Bénin et Niger : une nouvelle ère s’ouvre avec la visite de Romuald Wadagni
Bénin et Niger : une nouvelle ère s’ouvre avec la visite de Romuald Wadagni
Moins d’une semaine après son investiture, le président béninois Romuald Wadagni a marqué l’histoire en se rendant à Niamey, une première pour un chef d’État du Bénin depuis le bouleversement politique de 2023 au Niger. Cette visite officielle, suivie d’un déplacement à Ouagadougou, s’inscrit dans une dynamique de réchauffement des relations régionales, notamment avec les pays de l’Alliance des États du Sahel (AES).

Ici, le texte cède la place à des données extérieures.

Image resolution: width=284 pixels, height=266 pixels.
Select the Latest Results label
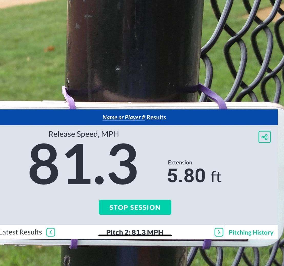(21, 232)
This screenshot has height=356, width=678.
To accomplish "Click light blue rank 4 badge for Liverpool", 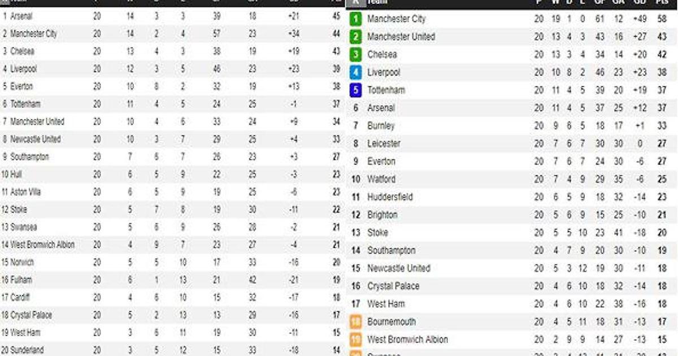I will (355, 72).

Un rapprochement historique entre le Bénin et le Niger
Lors de son entretien avec le général Abdourahamane Tiani à Niamey, Romuald Wadagni a posé les bases d’un retour à une coopération bilatérale constructive. La réouverture prochaine de la frontière terrestre, fermée depuis près de trois ans, figure désormais parmi les priorités. Un comité d’experts sera chargé, d’ici quinze jours, de proposer des modalités concrètes pour lever les restrictions et rétablir la libre circulation entre les deux pays.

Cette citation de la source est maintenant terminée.